DETALLES DEL PROBLEMA » Convierte estos registros en una tabla de Markdown con dos columnas, «Fila» y «Línea». Pon en cada fila un número y una línea, y deja fuera las líneas en blanco.

REGISTROS GUARDADOS »
▽

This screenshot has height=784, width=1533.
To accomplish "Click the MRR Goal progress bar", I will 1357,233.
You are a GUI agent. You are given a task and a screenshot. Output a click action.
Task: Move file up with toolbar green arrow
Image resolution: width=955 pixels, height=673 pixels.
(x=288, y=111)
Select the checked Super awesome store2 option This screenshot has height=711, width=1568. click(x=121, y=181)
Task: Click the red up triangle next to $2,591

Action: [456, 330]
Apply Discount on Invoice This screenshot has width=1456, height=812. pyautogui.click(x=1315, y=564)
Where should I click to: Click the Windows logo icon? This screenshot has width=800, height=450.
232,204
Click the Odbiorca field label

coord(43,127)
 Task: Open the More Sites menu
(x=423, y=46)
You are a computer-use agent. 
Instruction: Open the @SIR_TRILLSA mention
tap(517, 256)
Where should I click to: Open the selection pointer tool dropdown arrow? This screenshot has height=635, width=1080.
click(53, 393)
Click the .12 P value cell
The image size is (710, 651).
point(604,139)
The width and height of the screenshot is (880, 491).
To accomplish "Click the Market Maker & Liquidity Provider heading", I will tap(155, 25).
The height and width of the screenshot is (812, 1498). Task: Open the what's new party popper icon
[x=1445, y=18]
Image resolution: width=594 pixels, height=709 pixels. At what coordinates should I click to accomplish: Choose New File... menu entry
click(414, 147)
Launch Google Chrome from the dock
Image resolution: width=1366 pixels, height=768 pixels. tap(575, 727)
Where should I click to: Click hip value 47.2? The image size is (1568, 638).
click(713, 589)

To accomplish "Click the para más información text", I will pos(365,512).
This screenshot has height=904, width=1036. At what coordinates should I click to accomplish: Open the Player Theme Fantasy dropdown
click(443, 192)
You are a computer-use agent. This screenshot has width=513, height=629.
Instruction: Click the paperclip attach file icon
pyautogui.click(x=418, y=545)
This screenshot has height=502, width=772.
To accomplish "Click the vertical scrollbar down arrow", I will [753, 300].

△

AQUÍ LA SOLUCIÓN »
| Fila | Línea |
|---|---|
| 1 | This screenshot has height=784, width=1533. |
| 2 | To accomplish "Click the MRR Goal progress bar", I will 1357,233. |
| 3 | You are a GUI agent. You are given a task and a screenshot. Output a click action. |
| 4 | Task: Move file up with toolbar green arrow |
| 5 | Image resolution: width=955 pixels, height=673 pixels. |
| 6 | (x=288, y=111) |
| 7 | Select the checked Super awesome store2 option This screenshot has height=711, width=1568. click(x=121, y=181) |
| 8 | Task: Click the red up triangle next to $2,591 |
| 9 | Action: [456, 330] |
| 10 | Apply Discount on Invoice This screenshot has width=1456, height=812. pyautogui.click(x=1315, y=564) |
| 11 | Where should I click to: Click the Windows logo icon? This screenshot has width=800, height=450. |
| 12 | 232,204 |
| 13 | Click the Odbiorca field label |
| 14 | coord(43,127) |
| 15 |  Task: Open the More Sites menu |
| 16 | (x=423, y=46) |
| 17 | You are a computer-use agent.  |
| 18 | Instruction: Open the @SIR_TRILLSA mention |
| 19 | tap(517, 256) |
| 20 | Where should I click to: Open the selection pointer tool dropdown arrow? This screenshot has height=635, width=1080. |
| 21 | click(53, 393) |
| 22 | Click the .12 P value cell |
| 23 | The image size is (710, 651). |
| 24 | point(604,139) |
| 25 | The width and height of the screenshot is (880, 491). |
| 26 | To accomplish "Click the Market Maker & Liquidity Provider heading", I will tap(155, 25). |
| 27 | The height and width of the screenshot is (812, 1498). Task: Open the what's new party popper icon |
| 28 | [x=1445, y=18] |
| 29 | Image resolution: width=594 pixels, height=709 pixels. At what coordinates should I click to accomplish: Choose New File... menu entry |
| 30 | click(414, 147) |
| 31 | Launch Google Chrome from the dock |
| 32 | Image resolution: width=1366 pixels, height=768 pixels. tap(575, 727) |
| 33 | Where should I click to: Click hip value 47.2? The image size is (1568, 638). |
| 34 | click(713, 589) |
| 35 | To accomplish "Click the para más información text", I will pos(365,512). |
| 36 | This screenshot has height=904, width=1036. At what coordinates should I click to accomplish: Open the Player Theme Fantasy dropdown |
| 37 | click(443, 192) |
| 38 | You are a computer-use agent. This screenshot has width=513, height=629. |
| 39 | Instruction: Click the paperclip attach file icon |
| 40 | pyautogui.click(x=418, y=545) |
| 41 | This screenshot has height=502, width=772. |
| 42 | To accomplish "Click the vertical scrollbar down arrow", I will [753, 300]. |